Comfortable ride, very efficient and many standard creature comforts. Excellent for a family of four.
Despite the improved range, price is a bit too high, acceleration is lacking and some areas in the interior feel cheap.
If mostly city driving, 170-200 miles of range can be achieved without a problem. Great, unassuming family car that is good for short to medium distance trips.
The 2021 Ioniq Electric
The 2021 Hyundai Ioniq Electric is the fourth and final version of the Ioniq after four years of production. From the very beginning, the Ioniq EV (from its three versions) was one of the most efficient and family-friendly EV’s you can buy on the market. This title still holds true today.
From its previous version 2018 to 2019 where the battery was a mere 28.3 kWh and boasted a mediocre 128 miles per charge, this 2021 version has the upgraded battery with an additional 10 kWh, equating +42 more miles per charge.
From its spacious interior, great hatch space, comfortable ride, and impressive infotainment features the 2021 Hyundai Ioniq Electric is a worthwhile competitor in the EV space, despite lacking in a few areas.
What's New for 2021?
Hyundai has changed their gray color option from 2020 being Summit gray, to the new Amazon gray for the 2021 model year. Sadly after 2021, Hyundai has announced they will be discontinuing the 2018-2021 Ioniq Electric variant with the all new Hyundai Ioniq 5 and a completely new platform which both Hyundai and Kia are poised to a “home run” with.
Table of Contents
Price Breakdown of Trim Levels
All of the Ioniq Electric models qualify for the federal tax credits and come with the same powertrain and driver-safety assistance features. If you opt for the Limited trim, you get the following extras:
- Lane Keep Assist
- Blind Spot Monitoring
- Rear-Collision Warning
- Harman-Kardon Sound System
With all those extra goodies, it will cost you an extra $5,000 (according to MSRP), however actual costs may vary. What the limited trim also comes with is a beautiful 10.3” touchscreen infotainment system, a sunroof, leather seats and an eight-speaker sound system.
Especially if you live in hot climates, the addition of a heat-pump (similar to what the Niro EV has) enables the car to disperse its excess heat from the battery into the cabin, improving the overall life of the battery and efficiency.
Hyundai Ioniq Electric Performance
When it comes to performance, the Ioniq is by no means a Model 3 rival, not even close. After driving the car for nearly a week, no matter what mode you can put it in, there’s absolutely no “umphh” factor when it comes to open throttle acceleration.
With 134 horsepower and 218 lb-ft of torque coming from its 100-kW electric motor, you won’t be wowed by any stretch. On the low end the car has enough passing power to make it quiet seamless, however once on the highway, expect the acceleration to be no much different than other small engine internal combustion engines.

Tasks:
1. Answer these questions about the Ioniq Electric review:
(a) Which gray color option replaces Summit gray for the 2021 model year?
(b) According to MSRP, how much extra does the Limited trim cost?
(c) How much horsepower does the Ioniq Electric produce?
2. Rewrite the stretch of the Ioniq Electric review that opens with the words containing "From its previous" and closes with "a few areas.", changing "mediocre" to "modest".
3. List every feature given in the bulleted list of Limited trim extras in the Ioniq Electric review.

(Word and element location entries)
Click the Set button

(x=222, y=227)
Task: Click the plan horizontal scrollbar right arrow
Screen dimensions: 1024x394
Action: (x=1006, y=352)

Task results:
1.
(a) Amazon gray
(b) $5,000
(c) 134 horsepower

2.
From its previous version 2018 to 2019 where the battery was a mere 28.3 kWh and boasted a modest 128 miles per charge, this 2021 version has the upgraded battery with an additional 10 kWh, equating +42 more miles per charge.
From its spacious interior, great hatch space, comfortable ride, and impressive infotainment features the 2021 Hyundai Ioniq Electric is a worthwhile competitor in the EV space, despite lacking in a few areas.

3.
- Lane Keep Assist
- Blind Spot Monitoring
- Rear-Collision Warning
- Harman-Kardon Sound System